EL HIBRIDO ( APORIA DEL MINOTAURO). Libro III Acerca de los Métodos, Primer Tratado. José Joaquín Parra Bañón.

Hace años una tarde vino a vernos a la tertulia el escritor José Joaquín Parra Bañón y departimos sobre su libro de relatos Tratados de poliorcética, que subtituló como Catálogos de esdrújulos. Nos sorprendió a todos la sencillez del escritor y la maestría de su prosa. Nos decía el autor de la importancia que tenía la escritura para arrojar luz sobre lo obsceno, en su sentido etimológico como aquello que se encontraba fuera de la escena. Este relato que hemos principiado retoma sin duda el tema borgiano del laberinto contado por el propio minotauro.

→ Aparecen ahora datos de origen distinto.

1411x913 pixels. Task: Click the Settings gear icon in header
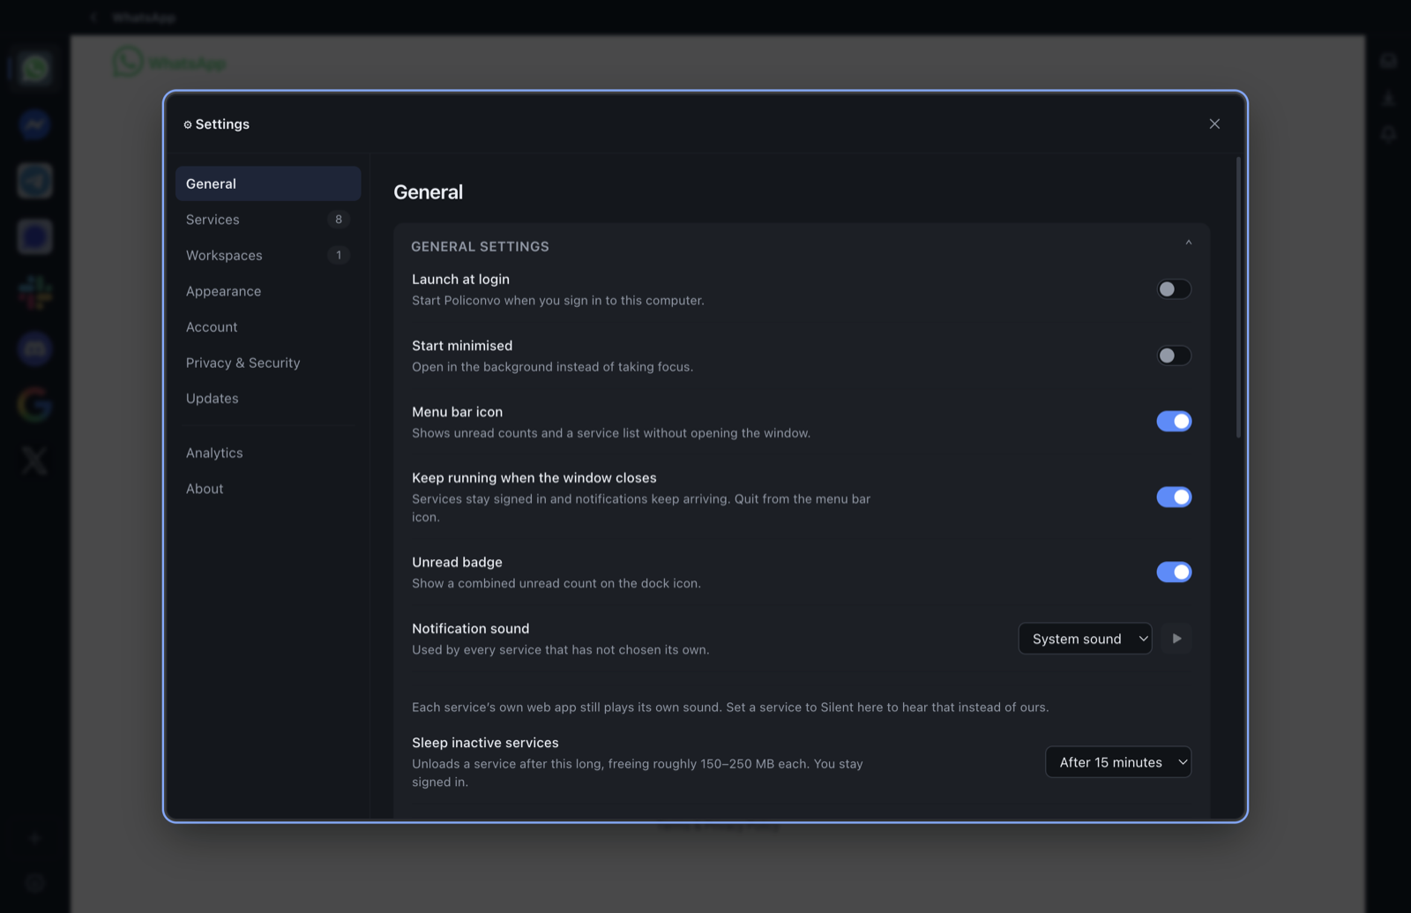[188, 124]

El libro de relatos fue editado por El Desembarco la editorial de nuestro buen amigo Francisco Aranguren. Parra Bañón utiliza la estructura de los tratados renacentistas, divididos en varios libros, aunque se trata de historias independientes que comparten sólo el espíritu de la obra. "La poliorcética es una disciplina que se desarrolló en el Renacimiento y trata sobre el arte de la fortificación de las ciudades. Lo que yo he hecho-dice el autor- ha sido trasladarlo al individuo porque la vida es un continuo sistema de agresiones, asedios y defensas".

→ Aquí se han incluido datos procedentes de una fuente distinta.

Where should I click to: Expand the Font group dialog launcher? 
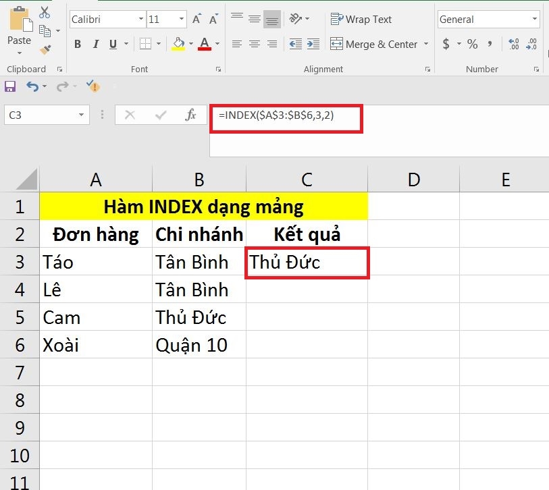217,69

El libro está lleno de una intrigante prosa, seguramente el lado perverso (el lado Hyde) de Parra Bañón, porque algunos textos tienen una dureza extrema y, sin embargo, poseen a la vez una exquisita factura en la construcción sintáctica y en el léxico fluido. Inquietante y delicioso al mismo tiempo. Para el arquitecto José Joaquín Parra Bañón (Níjar, Almería, 1962), las construcciones gramaticales adquieren un doble sentido. Este profesor de Análisis Gráfico en la Escuela de Arquitectura de Sevilla ha publicado: Tratados de poliorcética (Ediciones El Desembarco, Los Palacios, Sevilla, 2003) , Pensamiento arquitectónico en la obra de José Saramago (Aconcagua Libros, Sevilla, 2003) y Arquitectura terminales.Teoría y práctica de la destrucción . En este último libro especula que“Acaso la idea de destrucción de Duchamp es la misma idea de destrucción que hizo que Alejando de Macedonia, cuando asoló la ciudad beocia de Tebas, sólo salvara de la demolición la casa de Píndaro, el poeta, y la que llevó a María de Nazaret a trasladar por el aire desde Belén hasta Loreto su propia casa, la casa mundana en la que había residido en la tierra; quizá sea similar a la que condujo a Werner Herzog a rodar en 1971 Fata Morgana y a Jia Zhang-Ke en 2006 su película Naturaleza muerta, a Cristina Rivera Garza a redactar en Méjico Nadie me verá llorar y a Jorge Baron Biza a escribir El desierto y su semilla antes de suicidarse. La misma destrucción, al fin y al cabo, que amenaza a la casa entre medianeras, que en el número ocho de la calle Santillana de Sevilla ha sido ya sitiada por Marín-White Promociones Inmobiliarias, Sociedad Limitada, y cercada por los insectos xilófagos, que también anhelan devorarla; casa angustiada cuyo destino es idéntico al de aquella en la que pereció Aureliano Babilonia, el que fue concebido entre alacranes y mariposas amarillas, y que, según Gabriel García Márquez, no es otro que el de ser “arrasada por el viento y desterrada de la memoria de los hombres”. La destrucción de la casa significa, supone la destrucción del mundo.”